この両者は、相反するものではない。 「カラダの使い方を良くする」ための、途中に「カラダの歪みを整えること」がある。「カラダの歪みを整えること」は最終目的ではなく、手段である。
多くの人は、一時「カラダの歪みを整える」ことで満足し、その先には目が向かない。確かに程度の重い歪みを治すことは、専門家の方が上手いかも知れないが、多少の歪みを整えたり、歪みづらいカラダを作ることは、自分でもできる。
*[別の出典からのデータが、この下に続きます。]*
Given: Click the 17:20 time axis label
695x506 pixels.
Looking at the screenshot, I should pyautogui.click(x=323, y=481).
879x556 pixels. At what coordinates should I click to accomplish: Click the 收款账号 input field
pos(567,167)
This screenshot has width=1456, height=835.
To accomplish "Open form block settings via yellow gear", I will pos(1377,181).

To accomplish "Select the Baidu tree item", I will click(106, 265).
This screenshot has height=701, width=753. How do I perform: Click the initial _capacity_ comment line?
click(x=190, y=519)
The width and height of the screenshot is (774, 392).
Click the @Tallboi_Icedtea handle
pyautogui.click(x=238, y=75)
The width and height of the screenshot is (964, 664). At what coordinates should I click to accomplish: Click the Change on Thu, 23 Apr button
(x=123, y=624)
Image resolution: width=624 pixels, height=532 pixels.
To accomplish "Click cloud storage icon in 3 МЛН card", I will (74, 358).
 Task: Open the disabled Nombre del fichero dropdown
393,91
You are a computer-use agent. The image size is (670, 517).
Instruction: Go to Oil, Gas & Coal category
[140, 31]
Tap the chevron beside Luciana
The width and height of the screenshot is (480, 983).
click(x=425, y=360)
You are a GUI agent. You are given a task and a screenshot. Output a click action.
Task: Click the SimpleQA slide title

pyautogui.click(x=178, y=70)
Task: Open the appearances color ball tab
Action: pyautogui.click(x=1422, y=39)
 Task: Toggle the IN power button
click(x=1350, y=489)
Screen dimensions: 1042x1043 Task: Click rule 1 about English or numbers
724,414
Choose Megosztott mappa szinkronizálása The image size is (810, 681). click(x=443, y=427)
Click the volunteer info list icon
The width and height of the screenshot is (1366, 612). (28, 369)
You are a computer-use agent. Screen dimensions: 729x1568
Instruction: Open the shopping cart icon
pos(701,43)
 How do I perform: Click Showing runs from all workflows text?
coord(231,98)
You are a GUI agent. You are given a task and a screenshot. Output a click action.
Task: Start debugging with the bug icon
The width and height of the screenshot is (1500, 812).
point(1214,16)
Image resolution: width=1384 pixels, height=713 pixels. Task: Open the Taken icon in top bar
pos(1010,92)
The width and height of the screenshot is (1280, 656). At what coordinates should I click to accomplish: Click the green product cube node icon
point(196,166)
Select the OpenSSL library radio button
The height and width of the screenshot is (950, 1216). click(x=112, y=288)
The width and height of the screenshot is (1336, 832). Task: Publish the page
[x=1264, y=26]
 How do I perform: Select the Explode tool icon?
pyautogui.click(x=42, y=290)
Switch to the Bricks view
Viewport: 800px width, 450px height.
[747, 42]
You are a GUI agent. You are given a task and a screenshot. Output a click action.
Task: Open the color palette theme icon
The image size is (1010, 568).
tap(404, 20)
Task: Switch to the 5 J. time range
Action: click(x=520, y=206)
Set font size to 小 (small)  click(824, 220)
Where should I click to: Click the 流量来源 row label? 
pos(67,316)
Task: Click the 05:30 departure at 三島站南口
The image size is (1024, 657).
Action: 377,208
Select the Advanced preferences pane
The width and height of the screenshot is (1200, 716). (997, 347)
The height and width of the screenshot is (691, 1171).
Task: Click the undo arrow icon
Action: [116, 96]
と言うより、自分でしかそういうカラダは作ることができないのだ。
自分で自分のカラダを作るということは、カラダの感受性を磨くことである。感受性のレベルが上がると、カラダの使い方が悪くて余分な力が入った時に、すぐに察知し、弛めるなどの対処ができる。精神的な緊張も、すぐに察知できるから、それを弛められる。このように小さな異常に、直ぐに反応できるようになるのだ。
普段、自分の感受性と向き合っていない人は、カラダの発する信号である緊張や弛緩が分からないから、相当悪くなってからようやくカラダが悪くなっていることに気がつく。
感受性を尊重した生活を続けていくと、緊張や弛緩は自分を守り・活かすための自己調整だということがわかり、感受性は信じるに値するものだと思えるようになる。
言うまでもなく、カラダは自分が「使うもの(動かすもの)」であり、他者がサブ的に補助することはあっても、主体は常に自分にある。しかしながら、いざ治療を受けるという時には、医者や手技療法者に全てを任せてしまっている。
感受性という規準を自分の中に持つことができれば、治療家に対しても一方的に受身にならずに済むだろう。何よりも、肉体的に「自立」していくことは、自由で、嬉しいことなのである。